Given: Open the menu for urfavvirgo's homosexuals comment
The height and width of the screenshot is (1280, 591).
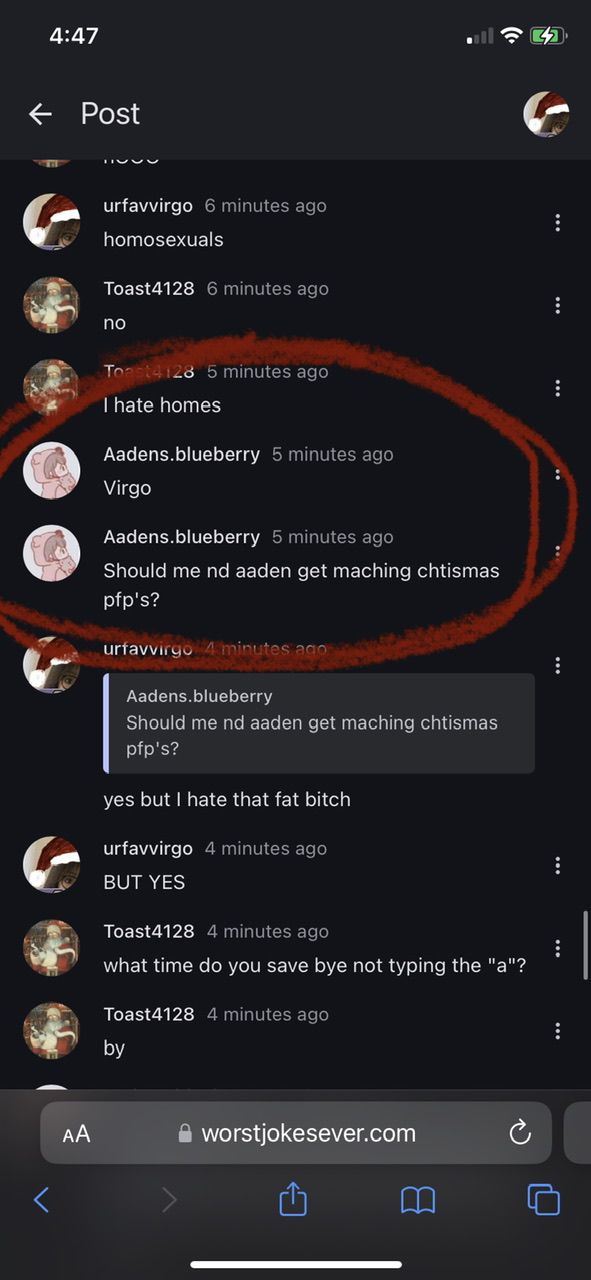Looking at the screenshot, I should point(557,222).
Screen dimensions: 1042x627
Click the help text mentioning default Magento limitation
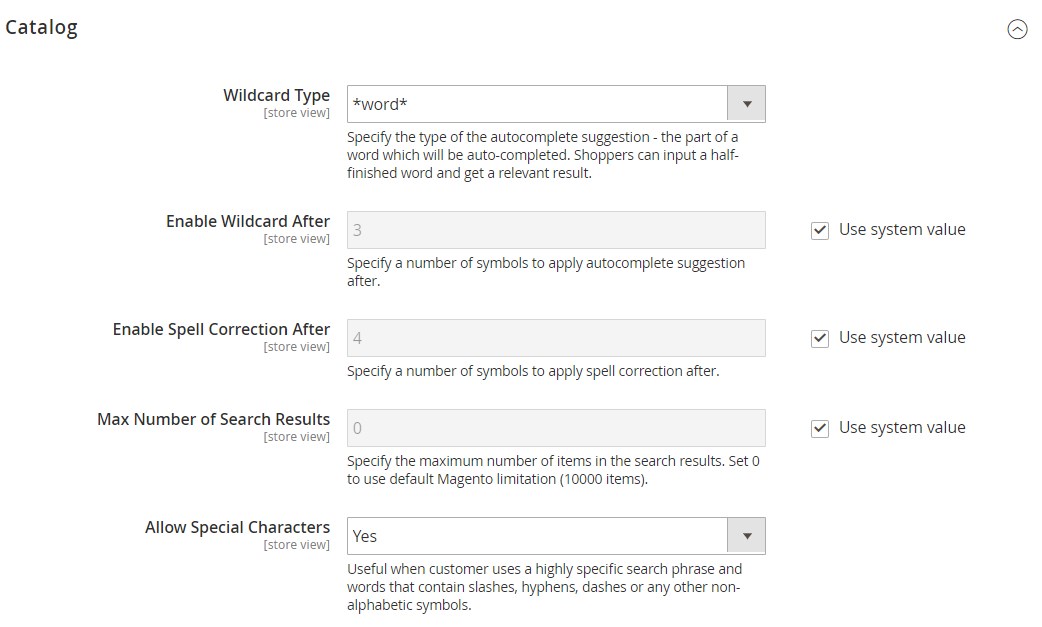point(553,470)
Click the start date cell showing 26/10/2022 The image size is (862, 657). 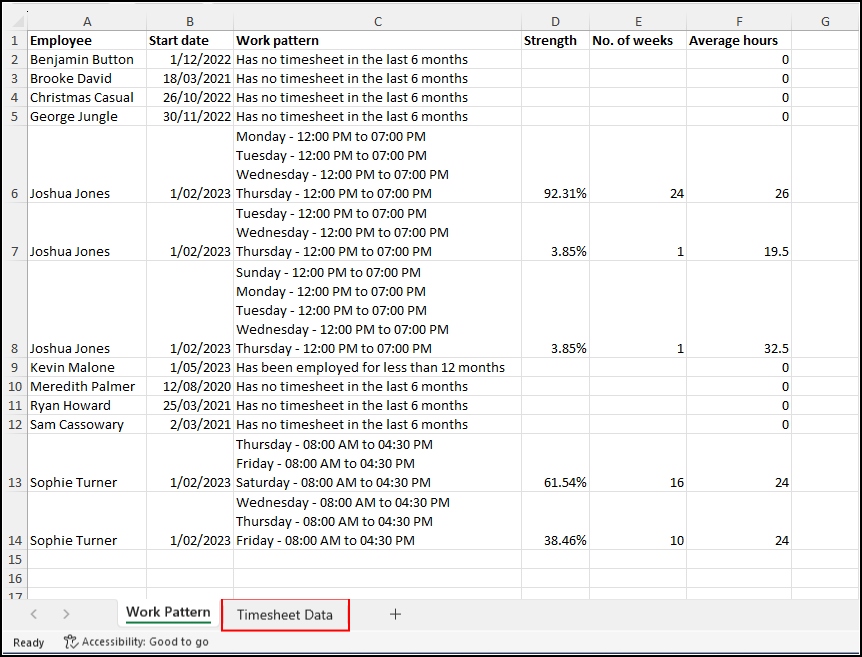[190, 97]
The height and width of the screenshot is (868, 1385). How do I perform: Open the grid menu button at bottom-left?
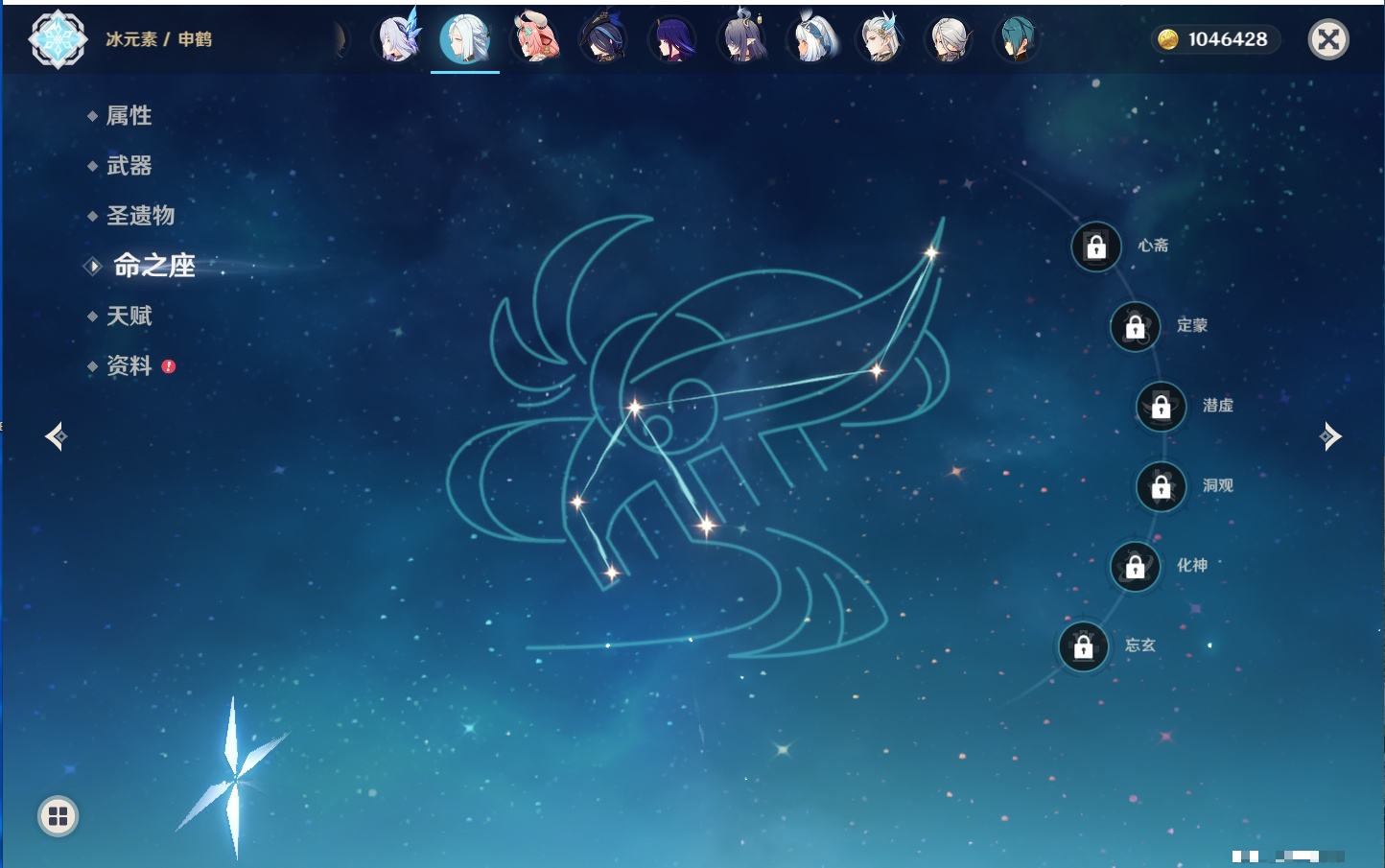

▶ **INSTRUCTIONS TO FOLLOW**: Which lines of the listing contain the word "menu"? Copy each of them.

▶ **TASK SOLUTION**:
Given: Open the menu for urfavvirgo's homosexuals comment
The height and width of the screenshot is (868, 1385). How do I perform: Open the grid menu button at bottom-left?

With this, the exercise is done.